Caught by the River

Antidotes

24th March 2018

Our latest roundup of the writing, music and miscellany we’re digging here at CBTR HQ

In Pursuit of Edward Thomas: On BBC Radio 4, in a programme produced by our good pal Tim Dee, poet and editor Matthew Hollis follows a journey Thomas made by bike in the spring of 1913 from London into south west England.

Jill Lepore, writing in The New Yorker, makes a case for remembering Rachel Carson as ‘a poet of the sea’ – ‘She could not have written Silent Spring if she hadn’t, for decades, scrambled down rocks, rolled up her pant legs, and waded into tide pools, thinking about how one thing can change another…All creatures are made of the sea, as Carson liked to point out; “the great mother of life,” she called it. Even land mammals, with our lime-hardened skeletons and our salty blood, begin as fetuses that swim in the ocean of every womb.’

Reasons To Be Cheerful – David Byrne shares thoughts, images, and audio to remind us that the world isn’t all bad. He writes: ‘I imagine, like a lot of you who look back over the past year, it often seems as if the world is going straight to Hell. I wake up in the morning, I look at the paper, and I say to myself, “Oh no!” Often I’m depressed for half the day…As a kind of remedy to this, and possibly as a kind of therapy, I started collecting news that reminded me, “Hey, there’s actually some positive stuff going on!”‘

Whale bones and wintry wilds: Annie Worsley gives a welcome update on her life in North-Western Scotland – ‘The cetacean’s bones are big and beautiful, and almost too human in form, so I feel its loss deeply.’

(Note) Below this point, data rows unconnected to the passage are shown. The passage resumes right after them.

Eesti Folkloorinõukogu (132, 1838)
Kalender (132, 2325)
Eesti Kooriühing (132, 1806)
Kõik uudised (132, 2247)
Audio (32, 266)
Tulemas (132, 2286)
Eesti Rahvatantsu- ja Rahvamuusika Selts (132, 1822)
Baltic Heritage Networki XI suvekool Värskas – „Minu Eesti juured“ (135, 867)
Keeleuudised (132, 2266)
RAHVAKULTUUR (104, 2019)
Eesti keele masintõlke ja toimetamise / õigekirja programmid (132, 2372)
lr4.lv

Over on Google Arts & Culture, a selection of images from the Historic England Archive shows the wealth and variety of buildings of faith and belief that can be found in England – from Christian churches and chapels through meeting houses, synagogues, gurdwaras, temples, mandirs and mosques.

You’ve probably noticed that we’ve completely flipped on the brilliant new Erland Cooper record, Solan Goose. Over on Run Riot, Erland discusses the album, the landscape and bird life of Orkney, and finding calm in a busy city, with Clare Archibald. His stint on BBC 6 Music’s Freakzone is well worth a listen too.

On his Your Heart Out blog, Kevin Pearce sings the praises of Penny Reel, documenter of early North and East London mod culture.

Gumba Fire, a new Soundway compilation of 1980s Bubblegum Soul and synth-boogie from South Africa, is proving very popular on the office stereo.

In the unlikely event that you haven’t already laughed and cried (laughing) your way through David Marchese’s outrageous Quincy Jones interview, we strongly suggest you give it a read.

And last but not least is this, from Stick in the Wheel. If you dig it, you should probably come and see them on our Port Eliot or Good Life Experience stages this summer – we like them so much we’ve asked them along to both.